It was while sitting in class at Trinity College (where Adams was a political science major and captain of the soccer team) that he came up with the idea for his breakthrough single "I Hate College" -- a cheeky remix of Asher's Roth's "I Love College," which he recorded in his dorm room. After Adams' friend posted it on his blog in August 2009, the track spread like wildfire among students across the Northeast. Encouraged by the response, Adams booked shows at colleges, impressing his peers with his freestyle ability, relatable lyrics, and unbridled energy. "We weren't playing venues, we were doing frat-house basements where the electricity would short-circuit," he recalls.
Adams built such a sizable following through touring that his independently released album Boston's Boy shot to the top of the iTunes Hip-Hop/Rap chart on its first day out in March 2010, selling nearly 8,000 digital copies that week and outpacing albums by Lil Wayne and DJ Khaled. "We basically marketed the record on Facebook," Adams says. "The buzz from 'I Hate College' really helped. Nearly all of our Facebook fans bought the album on the first day." With its pop-rap sound and lyrics about coming up as an artist in college, Boston's Boy earned kudos from local critics, one of whom noted: "There's no falsity in his songs. He captures campus life with unparalleled specificity."
With his Facebook fan page growing by the thousands, Adams was ready to take things to the next level, he just needed to figure out how. "I had been going to all these DJ shows, watching guys like Rusko and Skrillex, who were selling out huge 100,000-capacity festivals," Adams says. "Kids would be going insane to these big drops and bass sounds. I really liked that style of music and wanted to incorporate it into my live show." In September 2010, Adams released his first mixtape, Party Records, a seamless blend of dubstep, bass music, and electro-house with beats by Rusko, Deadmau5, Bassnectar, and other EMD giants.
"It was a passion project that really elevated our live shows because kids loved dancing to these kinds of songs," Adams says. "It made a huge difference. We toured with Boston's Boy mostly in the Northeast. With Party Records we could go anywhere." Indeed, in addition to opening for such artists as Kid Cudi, Drake, Nicki Minaj, LMFAO, Ludacris, and J. Cole, Adams performed 180 headlining shows in the U.S. and Canada over the past year and sold out 160 of them, including a high-profile gig at New York City's Terminal 5.
It's with that striving spirit that Adams will take on his next challenge: forging a name for himself as a pop artist. "I want to make music that's universal, that anyone can relate to," he says. "I've had my biggest success so far with pop songs like 'Driving Me Crazy' [from Boston's Boy] and 'I Hate College' and it has inspired me to write super-catchy hooks that people can jump up and down to. It feels authentic to where I am creatively at this point and I'm excited to continue to explore and play with this kind of music."
Adams has been in the studio with his songwriting and production collaborators J.O.B., Bei Maejor, Alex Da Kid, Supa Dups, and others, working on the songs that will be included on his debut album for RCA Records, which he plans to release in Spring 2012. In the meantime, expect to see him popping up onstage whenever he's not in the studio. "I'm motivated by how much I love entertaining and the connection I have with my fans," he says. "I want to make music that makes them proud." Which is why he ends the viral video for "Blow Up" with the following message: "For my fans, Every moment, every day, this is all for you. Thank you for making me what I am. I am humbled, proud, and excited. Everything has just now begun."

----------------------------------------

Required work
In the profile of Adams, where did he record "I Hate College"? The listing has nothing to do with this exercise.

Data supplied

----------------------------------------

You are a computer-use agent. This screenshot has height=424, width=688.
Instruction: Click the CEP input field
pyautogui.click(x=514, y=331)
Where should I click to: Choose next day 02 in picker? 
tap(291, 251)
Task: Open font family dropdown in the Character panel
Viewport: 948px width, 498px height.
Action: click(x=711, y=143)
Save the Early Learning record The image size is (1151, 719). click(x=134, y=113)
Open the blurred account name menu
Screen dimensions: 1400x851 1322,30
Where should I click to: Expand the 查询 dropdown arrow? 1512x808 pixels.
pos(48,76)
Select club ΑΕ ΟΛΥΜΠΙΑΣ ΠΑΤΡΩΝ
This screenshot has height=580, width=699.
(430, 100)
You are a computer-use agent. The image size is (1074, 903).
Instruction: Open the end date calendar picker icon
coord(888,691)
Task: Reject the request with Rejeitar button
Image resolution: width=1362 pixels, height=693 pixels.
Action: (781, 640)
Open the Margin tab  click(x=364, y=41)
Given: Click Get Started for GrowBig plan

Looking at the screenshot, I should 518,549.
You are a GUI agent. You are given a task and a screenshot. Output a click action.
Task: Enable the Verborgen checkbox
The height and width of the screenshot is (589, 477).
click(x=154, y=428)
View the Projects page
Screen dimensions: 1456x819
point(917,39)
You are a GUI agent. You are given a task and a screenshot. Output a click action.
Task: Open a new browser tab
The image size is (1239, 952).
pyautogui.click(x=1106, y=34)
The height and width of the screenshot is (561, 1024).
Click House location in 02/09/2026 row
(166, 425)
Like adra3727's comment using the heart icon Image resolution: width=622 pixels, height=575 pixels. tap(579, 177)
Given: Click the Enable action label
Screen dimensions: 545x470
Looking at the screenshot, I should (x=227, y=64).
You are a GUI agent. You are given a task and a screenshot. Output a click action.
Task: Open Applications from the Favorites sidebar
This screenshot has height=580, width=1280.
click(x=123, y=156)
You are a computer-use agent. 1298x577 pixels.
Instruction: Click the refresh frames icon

----------------------------------------

Result for this task
In his dorm room.